[The problem] Lines containing the string "resolution": how many are there below? Answer with the number only.

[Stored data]

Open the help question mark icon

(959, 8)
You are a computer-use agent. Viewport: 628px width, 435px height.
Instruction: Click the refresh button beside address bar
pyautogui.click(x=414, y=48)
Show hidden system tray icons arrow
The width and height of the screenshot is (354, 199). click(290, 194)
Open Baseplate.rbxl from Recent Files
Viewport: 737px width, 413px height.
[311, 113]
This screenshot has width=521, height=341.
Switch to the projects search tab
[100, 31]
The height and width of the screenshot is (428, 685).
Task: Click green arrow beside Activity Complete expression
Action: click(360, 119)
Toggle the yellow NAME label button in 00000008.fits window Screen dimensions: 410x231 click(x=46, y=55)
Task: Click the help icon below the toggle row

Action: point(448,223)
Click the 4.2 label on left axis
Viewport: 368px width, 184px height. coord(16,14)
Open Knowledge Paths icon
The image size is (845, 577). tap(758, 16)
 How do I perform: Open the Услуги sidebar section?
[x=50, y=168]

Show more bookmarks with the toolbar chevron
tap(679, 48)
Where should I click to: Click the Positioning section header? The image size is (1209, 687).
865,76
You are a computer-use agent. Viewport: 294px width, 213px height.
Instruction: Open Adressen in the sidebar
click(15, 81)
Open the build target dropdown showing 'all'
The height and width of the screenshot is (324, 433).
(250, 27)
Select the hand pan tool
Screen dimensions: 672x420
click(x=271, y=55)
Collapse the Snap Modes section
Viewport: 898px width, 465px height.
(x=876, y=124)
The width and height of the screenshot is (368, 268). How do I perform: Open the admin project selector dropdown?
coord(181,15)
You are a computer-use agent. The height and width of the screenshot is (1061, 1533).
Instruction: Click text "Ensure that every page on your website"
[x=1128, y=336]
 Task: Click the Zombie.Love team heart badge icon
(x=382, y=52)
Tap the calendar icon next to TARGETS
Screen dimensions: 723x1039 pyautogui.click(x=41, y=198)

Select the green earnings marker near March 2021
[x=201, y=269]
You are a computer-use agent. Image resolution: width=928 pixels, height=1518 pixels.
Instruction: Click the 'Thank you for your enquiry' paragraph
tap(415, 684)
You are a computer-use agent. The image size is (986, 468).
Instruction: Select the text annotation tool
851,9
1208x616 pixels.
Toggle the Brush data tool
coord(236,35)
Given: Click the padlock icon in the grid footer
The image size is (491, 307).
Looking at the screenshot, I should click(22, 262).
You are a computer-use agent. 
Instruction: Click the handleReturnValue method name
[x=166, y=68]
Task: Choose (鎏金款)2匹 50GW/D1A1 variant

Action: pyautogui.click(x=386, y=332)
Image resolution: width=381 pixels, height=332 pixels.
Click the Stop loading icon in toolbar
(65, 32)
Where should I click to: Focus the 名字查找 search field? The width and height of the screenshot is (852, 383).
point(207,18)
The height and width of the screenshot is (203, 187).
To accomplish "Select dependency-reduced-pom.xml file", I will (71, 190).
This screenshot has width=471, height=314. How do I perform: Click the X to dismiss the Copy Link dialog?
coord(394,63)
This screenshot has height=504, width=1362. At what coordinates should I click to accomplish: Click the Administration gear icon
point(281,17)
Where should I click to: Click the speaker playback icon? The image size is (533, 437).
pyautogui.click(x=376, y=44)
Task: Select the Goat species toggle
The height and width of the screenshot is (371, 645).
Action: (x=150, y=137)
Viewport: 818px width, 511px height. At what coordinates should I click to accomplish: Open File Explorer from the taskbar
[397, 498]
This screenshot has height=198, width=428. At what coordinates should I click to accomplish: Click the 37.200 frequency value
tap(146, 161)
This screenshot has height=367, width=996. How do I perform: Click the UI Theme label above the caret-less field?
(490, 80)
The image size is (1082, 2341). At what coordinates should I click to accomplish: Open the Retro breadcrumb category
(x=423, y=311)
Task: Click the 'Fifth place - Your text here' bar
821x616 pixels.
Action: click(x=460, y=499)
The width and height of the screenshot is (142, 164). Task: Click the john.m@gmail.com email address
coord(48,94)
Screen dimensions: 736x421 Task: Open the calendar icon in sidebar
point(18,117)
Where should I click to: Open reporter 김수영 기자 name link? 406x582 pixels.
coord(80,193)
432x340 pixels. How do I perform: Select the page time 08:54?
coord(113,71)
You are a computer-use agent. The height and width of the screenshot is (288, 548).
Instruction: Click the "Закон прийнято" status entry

[Written reply] 2